What the task asks: Each entry must be output once more without any change.
Segment Start: Excerpted data
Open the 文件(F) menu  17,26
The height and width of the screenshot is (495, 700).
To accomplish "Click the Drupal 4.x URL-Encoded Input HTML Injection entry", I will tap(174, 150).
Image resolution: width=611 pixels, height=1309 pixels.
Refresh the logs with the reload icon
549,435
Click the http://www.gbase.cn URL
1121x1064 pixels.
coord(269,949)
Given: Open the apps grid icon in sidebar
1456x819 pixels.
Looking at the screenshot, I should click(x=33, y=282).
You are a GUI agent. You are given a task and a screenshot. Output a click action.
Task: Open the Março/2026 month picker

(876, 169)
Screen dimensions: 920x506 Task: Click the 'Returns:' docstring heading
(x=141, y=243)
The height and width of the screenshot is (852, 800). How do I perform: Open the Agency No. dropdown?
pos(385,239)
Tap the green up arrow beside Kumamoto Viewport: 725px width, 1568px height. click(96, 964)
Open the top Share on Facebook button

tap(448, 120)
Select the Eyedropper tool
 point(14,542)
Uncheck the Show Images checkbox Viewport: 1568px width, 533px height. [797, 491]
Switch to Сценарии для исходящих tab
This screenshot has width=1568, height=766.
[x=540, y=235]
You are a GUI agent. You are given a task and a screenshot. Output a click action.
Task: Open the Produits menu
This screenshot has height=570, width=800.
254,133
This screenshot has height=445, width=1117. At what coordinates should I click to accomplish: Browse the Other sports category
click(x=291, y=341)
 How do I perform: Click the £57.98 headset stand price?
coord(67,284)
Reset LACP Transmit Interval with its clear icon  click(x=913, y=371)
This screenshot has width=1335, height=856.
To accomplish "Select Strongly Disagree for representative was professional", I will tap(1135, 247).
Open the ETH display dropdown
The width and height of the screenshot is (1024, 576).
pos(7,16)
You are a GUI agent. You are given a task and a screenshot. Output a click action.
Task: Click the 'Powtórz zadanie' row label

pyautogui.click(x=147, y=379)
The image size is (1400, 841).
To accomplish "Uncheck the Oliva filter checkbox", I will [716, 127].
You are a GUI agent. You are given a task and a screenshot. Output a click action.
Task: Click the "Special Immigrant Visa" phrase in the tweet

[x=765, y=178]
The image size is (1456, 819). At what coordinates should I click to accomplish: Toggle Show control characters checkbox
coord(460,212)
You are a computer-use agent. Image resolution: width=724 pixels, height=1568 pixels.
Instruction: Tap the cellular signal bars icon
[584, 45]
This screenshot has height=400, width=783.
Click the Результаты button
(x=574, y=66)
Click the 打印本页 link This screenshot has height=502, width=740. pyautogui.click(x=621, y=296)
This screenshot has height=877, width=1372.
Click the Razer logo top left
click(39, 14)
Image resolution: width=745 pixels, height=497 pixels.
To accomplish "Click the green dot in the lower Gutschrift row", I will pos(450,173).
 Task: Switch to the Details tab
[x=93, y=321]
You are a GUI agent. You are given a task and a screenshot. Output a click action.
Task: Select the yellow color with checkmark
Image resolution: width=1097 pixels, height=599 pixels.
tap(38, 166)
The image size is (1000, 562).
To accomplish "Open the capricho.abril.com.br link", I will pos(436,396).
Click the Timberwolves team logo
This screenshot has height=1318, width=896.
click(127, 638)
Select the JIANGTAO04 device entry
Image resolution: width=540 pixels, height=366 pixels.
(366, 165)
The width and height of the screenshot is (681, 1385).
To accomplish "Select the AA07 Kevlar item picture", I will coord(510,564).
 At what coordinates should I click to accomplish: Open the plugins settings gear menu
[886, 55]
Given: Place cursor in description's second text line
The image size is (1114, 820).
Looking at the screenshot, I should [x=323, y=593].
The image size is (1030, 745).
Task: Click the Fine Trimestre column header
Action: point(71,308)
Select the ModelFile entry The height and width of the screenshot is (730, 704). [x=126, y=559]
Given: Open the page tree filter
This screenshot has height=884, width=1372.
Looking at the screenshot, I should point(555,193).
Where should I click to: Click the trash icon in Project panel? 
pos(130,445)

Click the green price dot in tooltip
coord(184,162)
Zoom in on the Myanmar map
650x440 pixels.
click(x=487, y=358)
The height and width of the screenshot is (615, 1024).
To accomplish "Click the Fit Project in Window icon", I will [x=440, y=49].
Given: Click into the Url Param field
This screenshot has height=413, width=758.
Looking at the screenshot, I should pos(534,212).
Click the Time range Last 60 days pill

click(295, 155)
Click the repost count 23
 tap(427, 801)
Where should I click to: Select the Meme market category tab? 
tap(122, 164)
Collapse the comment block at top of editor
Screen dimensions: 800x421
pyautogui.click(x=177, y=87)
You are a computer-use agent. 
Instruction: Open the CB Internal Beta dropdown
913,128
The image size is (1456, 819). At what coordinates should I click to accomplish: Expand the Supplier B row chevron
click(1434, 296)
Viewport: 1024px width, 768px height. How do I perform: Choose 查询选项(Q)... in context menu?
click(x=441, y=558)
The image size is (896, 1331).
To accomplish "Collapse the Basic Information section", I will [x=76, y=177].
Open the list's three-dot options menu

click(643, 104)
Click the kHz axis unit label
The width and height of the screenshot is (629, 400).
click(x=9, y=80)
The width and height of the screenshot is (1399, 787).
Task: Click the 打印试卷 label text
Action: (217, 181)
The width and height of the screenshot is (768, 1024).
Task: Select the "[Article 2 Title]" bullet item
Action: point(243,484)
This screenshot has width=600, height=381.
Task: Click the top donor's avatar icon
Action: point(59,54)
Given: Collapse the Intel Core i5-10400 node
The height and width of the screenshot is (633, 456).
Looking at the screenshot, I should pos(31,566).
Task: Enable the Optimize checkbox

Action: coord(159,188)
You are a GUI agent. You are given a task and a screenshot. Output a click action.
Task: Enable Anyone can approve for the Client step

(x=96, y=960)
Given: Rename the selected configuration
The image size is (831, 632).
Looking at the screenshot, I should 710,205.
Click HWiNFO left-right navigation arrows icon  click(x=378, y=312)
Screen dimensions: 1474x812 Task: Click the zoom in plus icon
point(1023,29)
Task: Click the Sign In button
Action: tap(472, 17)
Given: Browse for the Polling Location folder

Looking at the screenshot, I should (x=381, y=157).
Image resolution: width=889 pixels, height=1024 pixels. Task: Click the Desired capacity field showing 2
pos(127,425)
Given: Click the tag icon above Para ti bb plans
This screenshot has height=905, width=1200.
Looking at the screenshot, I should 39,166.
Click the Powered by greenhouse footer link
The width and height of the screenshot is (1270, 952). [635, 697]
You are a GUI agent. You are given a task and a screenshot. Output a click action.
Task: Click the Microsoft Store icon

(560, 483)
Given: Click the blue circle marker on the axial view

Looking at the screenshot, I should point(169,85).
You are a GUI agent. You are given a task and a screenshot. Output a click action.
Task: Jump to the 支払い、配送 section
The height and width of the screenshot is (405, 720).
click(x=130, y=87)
Segment End: Excerpted data
Written answer:
Open the 文件(F) menu  17,26
The height and width of the screenshot is (495, 700).
To accomplish "Click the Drupal 4.x URL-Encoded Input HTML Injection entry", I will tap(174, 150).
Image resolution: width=611 pixels, height=1309 pixels.
Refresh the logs with the reload icon
549,435
Click the http://www.gbase.cn URL
1121x1064 pixels.
coord(269,949)
Given: Open the apps grid icon in sidebar
1456x819 pixels.
Looking at the screenshot, I should click(x=33, y=282).
You are a GUI agent. You are given a task and a screenshot. Output a click action.
Task: Open the Março/2026 month picker

(876, 169)
Screen dimensions: 920x506 Task: Click the 'Returns:' docstring heading
(x=141, y=243)
The height and width of the screenshot is (852, 800). How do I perform: Open the Agency No. dropdown?
pos(385,239)
Tap the green up arrow beside Kumamoto Viewport: 725px width, 1568px height. click(96, 964)
Open the top Share on Facebook button

tap(448, 120)
Select the Eyedropper tool
 point(14,542)
Uncheck the Show Images checkbox Viewport: 1568px width, 533px height. [797, 491]
Switch to Сценарии для исходящих tab
This screenshot has width=1568, height=766.
[x=540, y=235]
You are a GUI agent. You are given a task and a screenshot. Output a click action.
Task: Open the Produits menu
This screenshot has height=570, width=800.
254,133
This screenshot has height=445, width=1117. At what coordinates should I click to accomplish: Browse the Other sports category
click(x=291, y=341)
 How do I perform: Click the £57.98 headset stand price?
coord(67,284)
Reset LACP Transmit Interval with its clear icon  click(x=913, y=371)
This screenshot has width=1335, height=856.
To accomplish "Select Strongly Disagree for representative was professional", I will tap(1135, 247).
Open the ETH display dropdown
The width and height of the screenshot is (1024, 576).
pos(7,16)
You are a GUI agent. You are given a task and a screenshot. Output a click action.
Task: Click the 'Powtórz zadanie' row label

pyautogui.click(x=147, y=379)
The image size is (1400, 841).
To accomplish "Uncheck the Oliva filter checkbox", I will [716, 127].
You are a GUI agent. You are given a task and a screenshot. Output a click action.
Task: Click the "Special Immigrant Visa" phrase in the tweet

[x=765, y=178]
The image size is (1456, 819). At what coordinates should I click to accomplish: Toggle Show control characters checkbox
coord(460,212)
You are a computer-use agent. Image resolution: width=724 pixels, height=1568 pixels.
Instruction: Tap the cellular signal bars icon
[584, 45]
This screenshot has height=400, width=783.
Click the Результаты button
(x=574, y=66)
Click the 打印本页 link This screenshot has height=502, width=740. pyautogui.click(x=621, y=296)
This screenshot has height=877, width=1372.
Click the Razer logo top left
click(39, 14)
Image resolution: width=745 pixels, height=497 pixels.
To accomplish "Click the green dot in the lower Gutschrift row", I will pos(450,173).
 Task: Switch to the Details tab
[x=93, y=321]
You are a GUI agent. You are given a task and a screenshot. Output a click action.
Task: Select the yellow color with checkmark
Image resolution: width=1097 pixels, height=599 pixels.
tap(38, 166)
The image size is (1000, 562).
To accomplish "Open the capricho.abril.com.br link", I will pos(436,396).
Click the Timberwolves team logo
This screenshot has height=1318, width=896.
click(127, 638)
Select the JIANGTAO04 device entry
Image resolution: width=540 pixels, height=366 pixels.
(366, 165)
The width and height of the screenshot is (681, 1385).
To accomplish "Select the AA07 Kevlar item picture", I will coord(510,564).
 At what coordinates should I click to accomplish: Open the plugins settings gear menu
[886, 55]
Given: Place cursor in description's second text line
The image size is (1114, 820).
Looking at the screenshot, I should [x=323, y=593].
The image size is (1030, 745).
Task: Click the Fine Trimestre column header
Action: point(71,308)
Select the ModelFile entry The height and width of the screenshot is (730, 704). [x=126, y=559]
Given: Open the page tree filter
This screenshot has height=884, width=1372.
Looking at the screenshot, I should point(555,193).
Where should I click to: Click the trash icon in Project panel? 
pos(130,445)

Click the green price dot in tooltip
coord(184,162)
Zoom in on the Myanmar map
650x440 pixels.
click(x=487, y=358)
The height and width of the screenshot is (615, 1024).
To accomplish "Click the Fit Project in Window icon", I will [x=440, y=49].
Given: Click into the Url Param field
This screenshot has height=413, width=758.
Looking at the screenshot, I should pos(534,212).
Click the Time range Last 60 days pill

click(295, 155)
Click the repost count 23
 tap(427, 801)
Where should I click to: Select the Meme market category tab? 
tap(122, 164)
Collapse the comment block at top of editor
Screen dimensions: 800x421
pyautogui.click(x=177, y=87)
You are a computer-use agent. 
Instruction: Open the CB Internal Beta dropdown
913,128
The image size is (1456, 819). At what coordinates should I click to accomplish: Expand the Supplier B row chevron
click(1434, 296)
Viewport: 1024px width, 768px height. How do I perform: Choose 查询选项(Q)... in context menu?
click(x=441, y=558)
The image size is (896, 1331).
To accomplish "Collapse the Basic Information section", I will [x=76, y=177].
Open the list's three-dot options menu

click(643, 104)
Click the kHz axis unit label
The width and height of the screenshot is (629, 400).
click(x=9, y=80)
The width and height of the screenshot is (1399, 787).
Task: Click the 打印试卷 label text
Action: (217, 181)
The width and height of the screenshot is (768, 1024).
Task: Select the "[Article 2 Title]" bullet item
Action: point(243,484)
This screenshot has width=600, height=381.
Task: Click the top donor's avatar icon
Action: point(59,54)
Given: Collapse the Intel Core i5-10400 node
The height and width of the screenshot is (633, 456).
Looking at the screenshot, I should pos(31,566).
Task: Enable the Optimize checkbox

Action: coord(159,188)
You are a GUI agent. You are given a task and a screenshot. Output a click action.
Task: Enable Anyone can approve for the Client step

(x=96, y=960)
Given: Rename the selected configuration
The image size is (831, 632).
Looking at the screenshot, I should 710,205.
Click HWiNFO left-right navigation arrows icon  click(x=378, y=312)
Screen dimensions: 1474x812 Task: Click the zoom in plus icon
point(1023,29)
Task: Click the Sign In button
Action: tap(472, 17)
Given: Browse for the Polling Location folder

Looking at the screenshot, I should (x=381, y=157).
Image resolution: width=889 pixels, height=1024 pixels. Task: Click the Desired capacity field showing 2
pos(127,425)
Given: Click the tag icon above Para ti bb plans
This screenshot has height=905, width=1200.
Looking at the screenshot, I should 39,166.
Click the Powered by greenhouse footer link
The width and height of the screenshot is (1270, 952). [635, 697]
You are a GUI agent. You are given a task and a screenshot. Output a click action.
Task: Click the Microsoft Store icon

(560, 483)
Given: Click the blue circle marker on the axial view

Looking at the screenshot, I should point(169,85).
You are a GUI agent. You are given a task and a screenshot. Output a click action.
Task: Jump to the 支払い、配送 section
The height and width of the screenshot is (405, 720).
click(x=130, y=87)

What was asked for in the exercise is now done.